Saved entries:
"""

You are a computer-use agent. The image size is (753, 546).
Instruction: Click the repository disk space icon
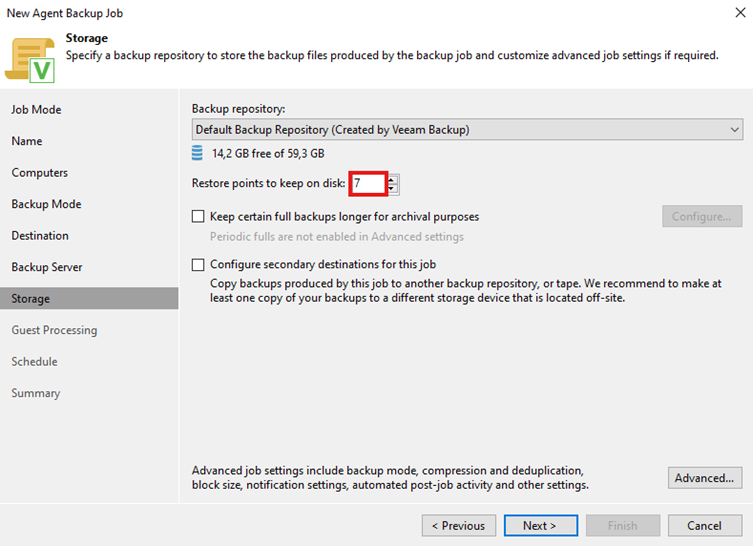[197, 154]
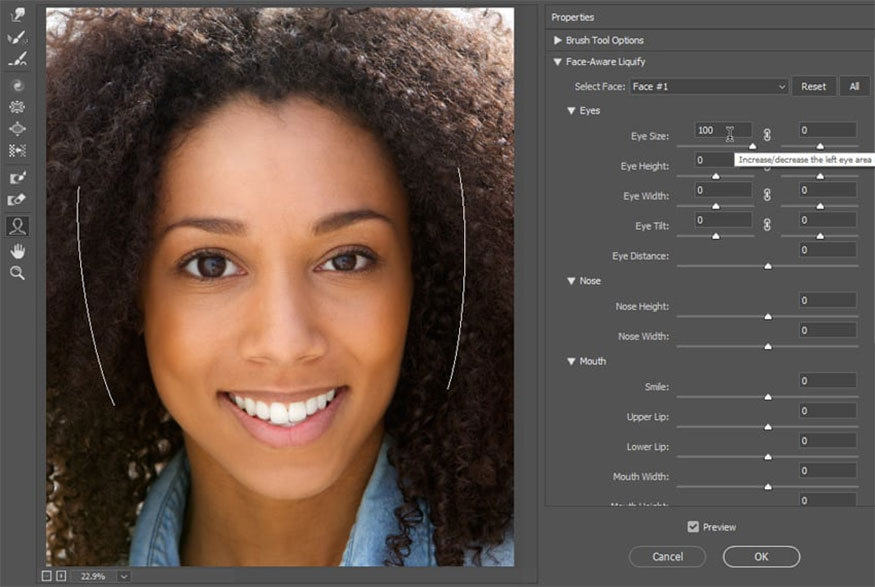Select the Reconstruct tool

16,38
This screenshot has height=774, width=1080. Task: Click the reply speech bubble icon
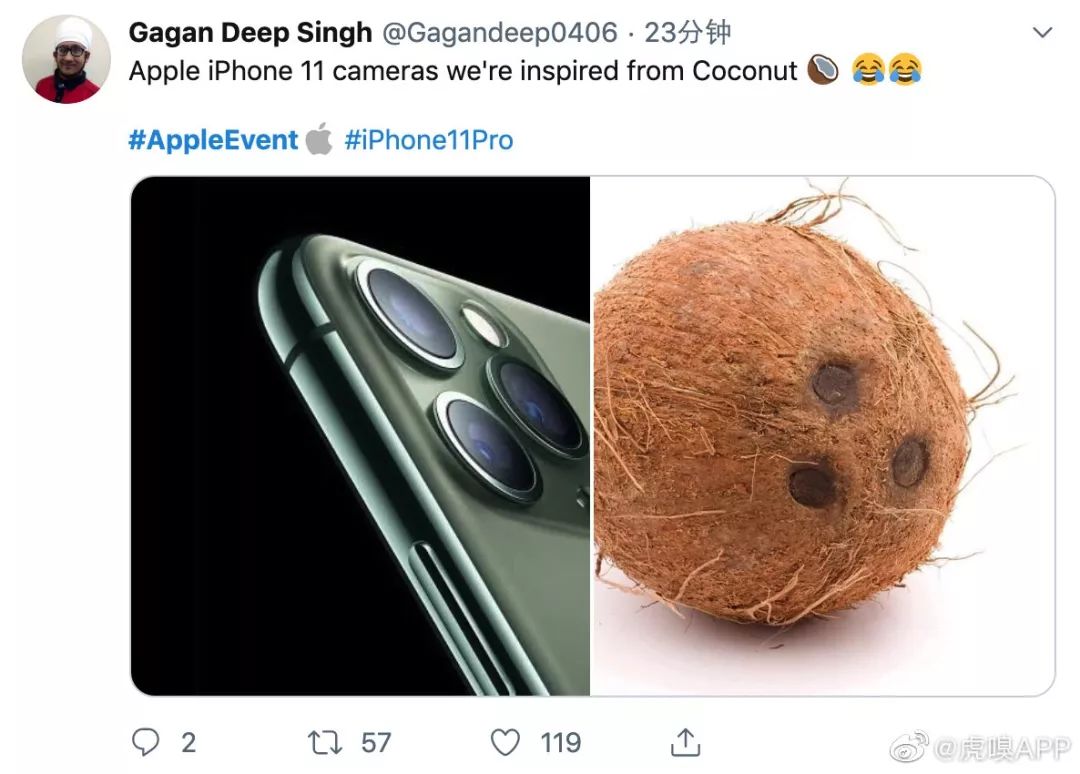(147, 741)
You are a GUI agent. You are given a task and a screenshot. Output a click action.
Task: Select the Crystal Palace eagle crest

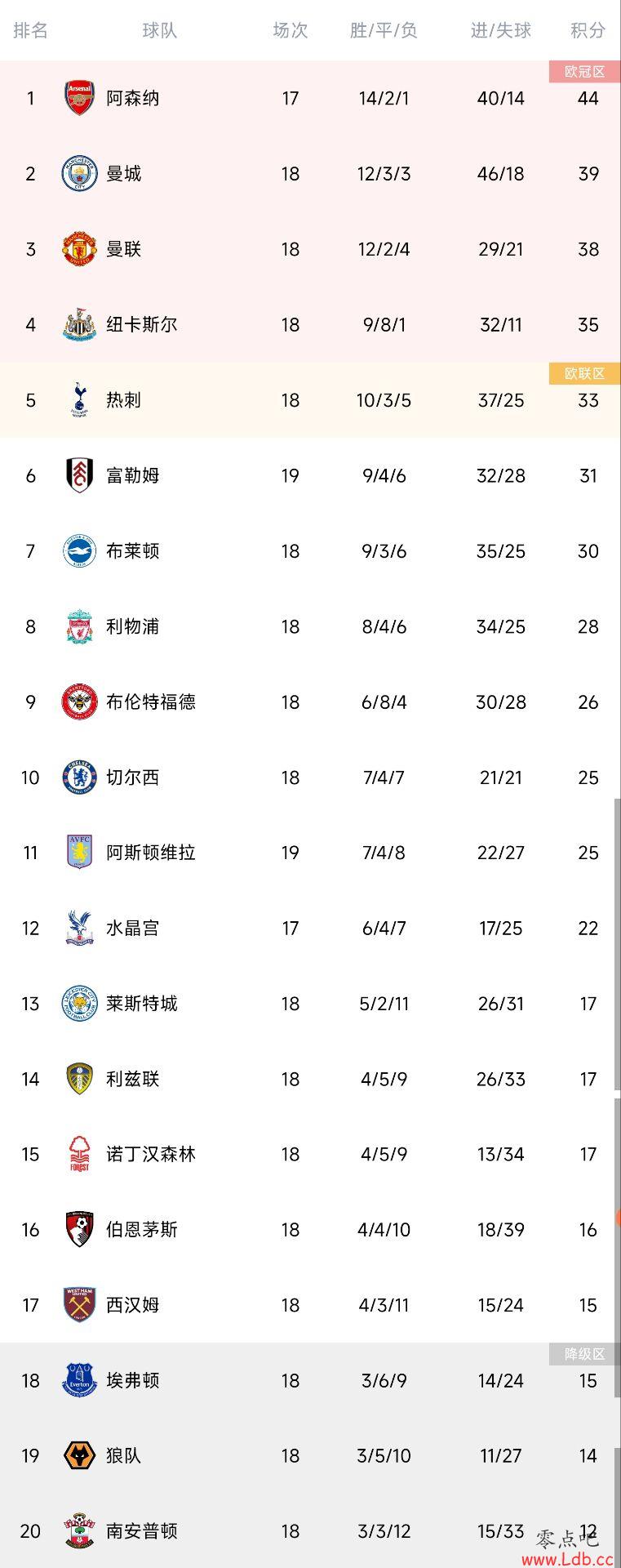79,928
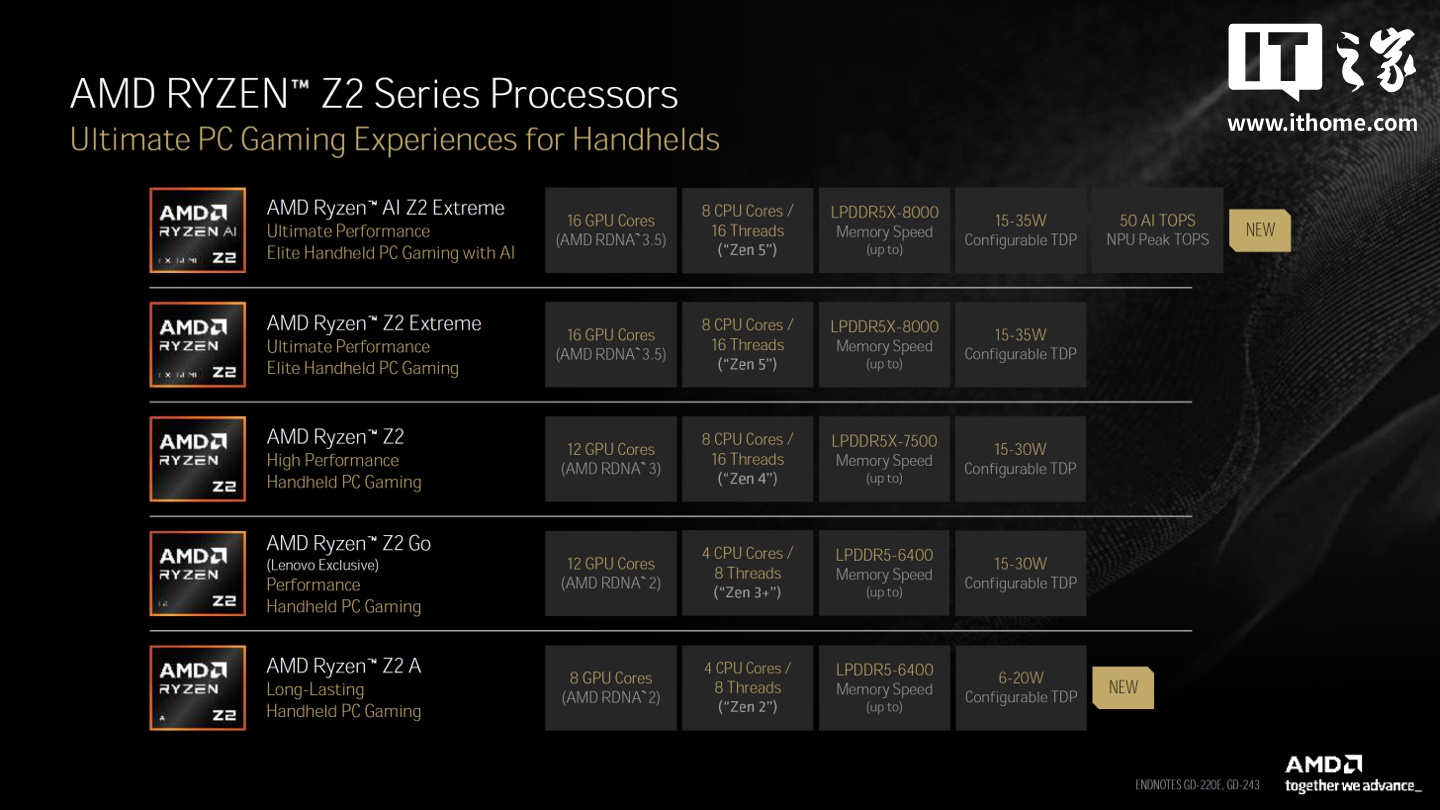Screen dimensions: 1440x810
Task: Click the 50 AI TOPS NPU box
Action: click(x=1157, y=230)
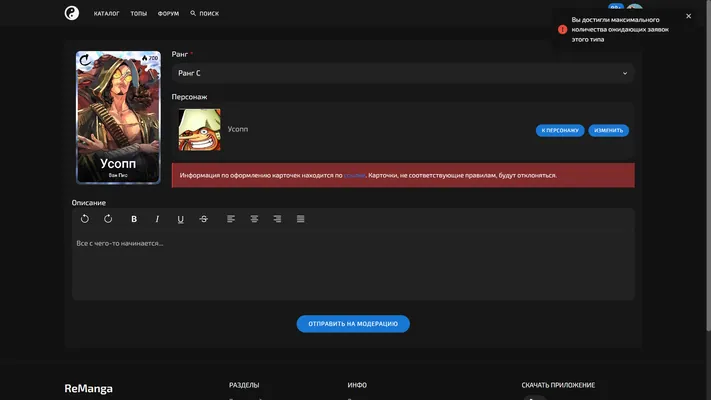Open the Каталог menu item
This screenshot has width=711, height=400.
107,14
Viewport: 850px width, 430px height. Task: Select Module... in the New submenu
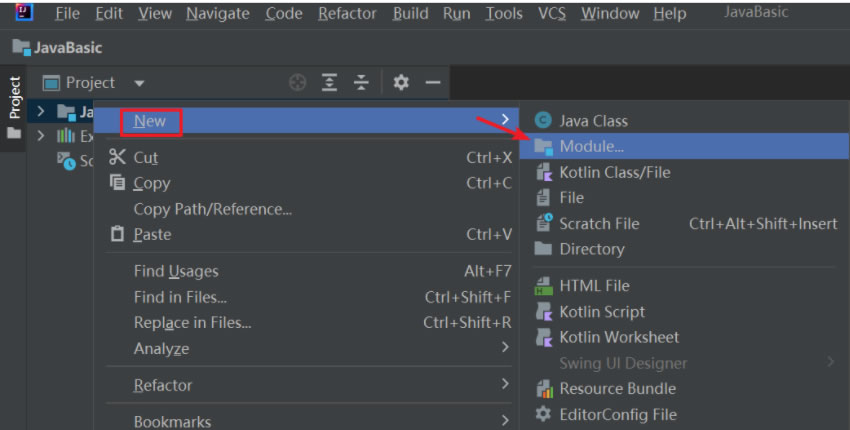(591, 147)
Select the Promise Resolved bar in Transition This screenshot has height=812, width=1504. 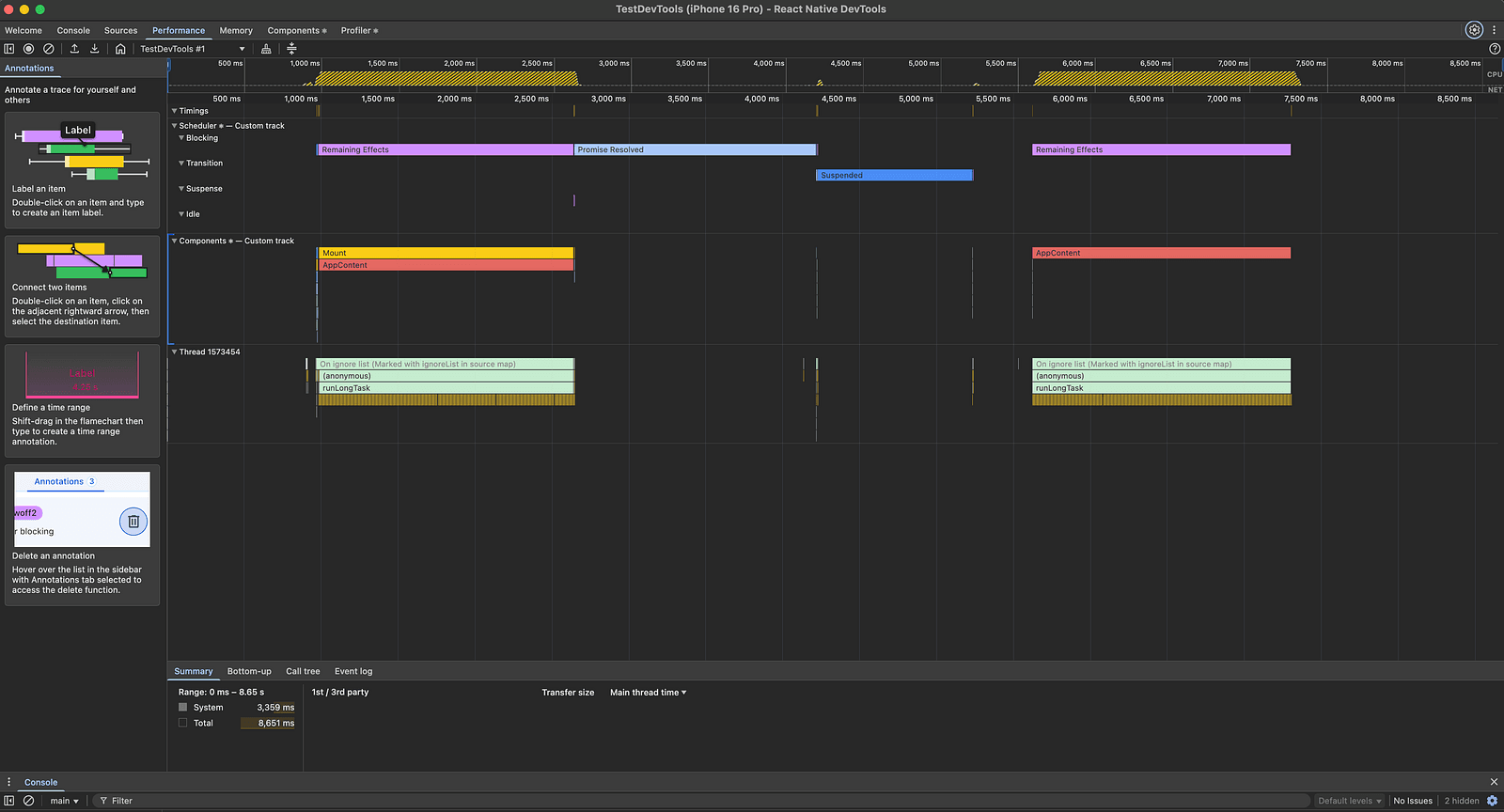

"""

● **Task to complete**:
Return the entries above exactly, skipping any images.

● **Output of the task**:
You are a computer-use agent. The image size is (753, 546).
Instruction: Click the repository disk space icon
[197, 154]
Select the Reconstruct tool

16,38
This screenshot has height=774, width=1080. Task: Click the reply speech bubble icon
(147, 741)
You are a GUI agent. You are given a task and a screenshot. Output a click action.
Task: Select the Crystal Palace eagle crest

79,928
Screen dimensions: 1440x810
Task: Click the 50 AI TOPS NPU box
Action: click(x=1157, y=230)
Open the Каталог menu item
This screenshot has width=711, height=400.
107,14
Viewport: 850px width, 430px height. Task: Select Module... in the New submenu
(591, 147)
Select the Promise Resolved bar in Transition This screenshot has height=812, width=1504. 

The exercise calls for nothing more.